You lecture on theatre in the States, and you've written about it, too. How do you feel about putting this into practice eight times a week? "That's the problem, really. Eight times a week is pretty shattering, and you need a lot of discipline to keep going. It also means you only have a social life on Monday and Tuesday nights after the show, because of the need to save energy for, and recover it after, the two-show matinee days on Thursday and Saturday.
"However, I love Humble Boy, and the part I have. We've also got a marvelous company, so there's a great sense of achievement about getting through each show, in giving a good performance and doing your best for the play." Apart from the Hamlet connection, how would you describe the play? "In a word, I'd say 'Chekhovian.' This production is very funny, but it's also tough and real. It's a sort of English Chekhov, but as Chekhov meant his plays to be performed — as, essentially, comedies, but with elements of stillness and sadness."
Did you see either Diana Rigg or Felicity Kendal play Flora? "I wasn't over here for Diana, and I wasn't going to see Felicity as I wanted to come to the part completely fresh, but a friend said I'd be mad to miss it, as seeing the play onstage was the only way I'd get to see the play as a whole, so as I'd already decided more or less how I was going to play the part, I thought I'd go to see it, which I'm glad I did."

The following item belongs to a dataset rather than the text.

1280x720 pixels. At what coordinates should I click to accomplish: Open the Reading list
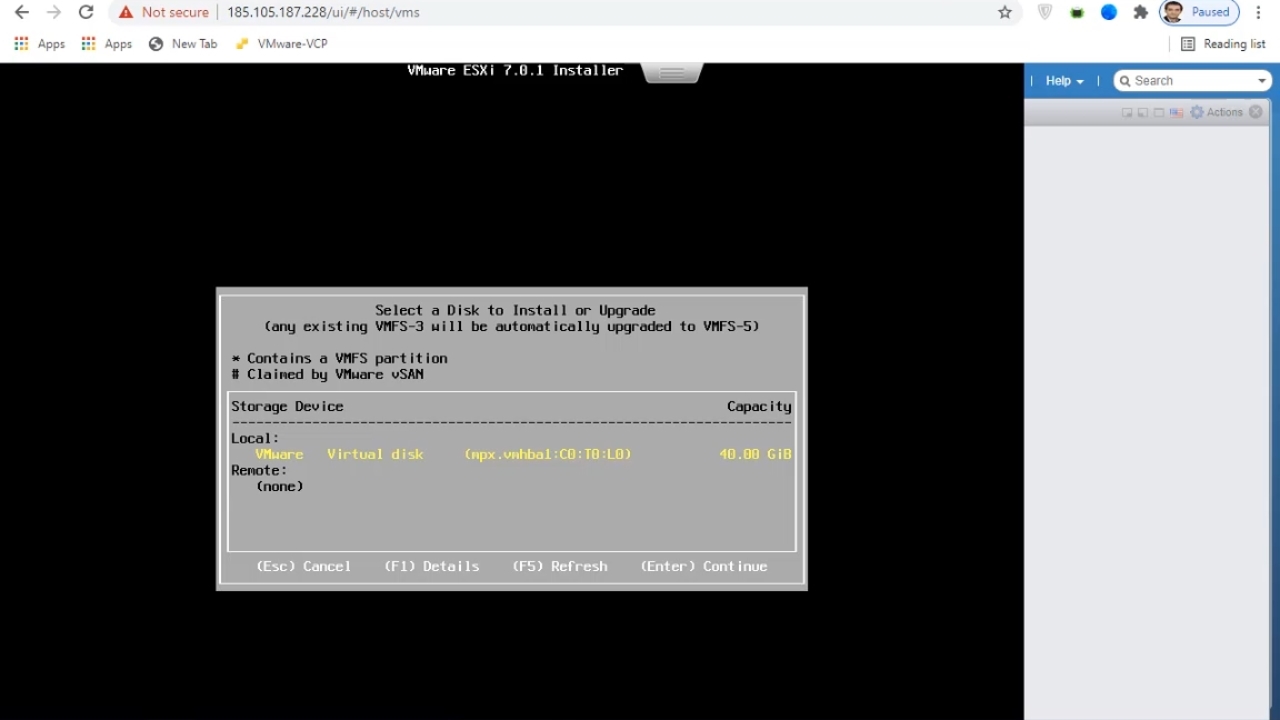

Flora is in effect Gertrude, Hamlet's mother. Have you ever played Gertrude? "Nearly! I was asked by Richard Eyre to play Gertrude in his 1989 production of Hamlet for the National, with Ian Charleston as Hamlet, but Ian was ill with AIDS by then, and looked quite drawn and old, and as Richard thought I looked too young to play Gertrude to his Hamlet, we dropped the idea. Though I acted in The Vortex, which is Coward's take on the whole Hamlet/Gertrude relationship."
You're known for playing Coward's leading ladies — you've appeared in more Coward shows in the West End than any other actress. Do you think there are any more Coward shows that are crying out to be revived? "I'm not sure that there are. Though I did see an 'undiscovered' Coward in America relatively recently called Long Island Sound. It's a relatively slight piece about an English writer — clearly representing Coward himself — in a country house party in America. It worked surprisingly well, though I'm not sure how it would transfer over here.
"Most of the characters are American, and in the States they obviously identified with those and laughed at the funny Englishman, whereas over here audiences would probably side with the Englishman and laugh at the Americans, which would give a very different energy to the play, and I'm not sure how it would work."
You clearly enjoy working in the States. "Yes, particularly the teaching side of things. I teach at Yale, Juilliard and other places. It's very rewarding. And I also enjoy directing."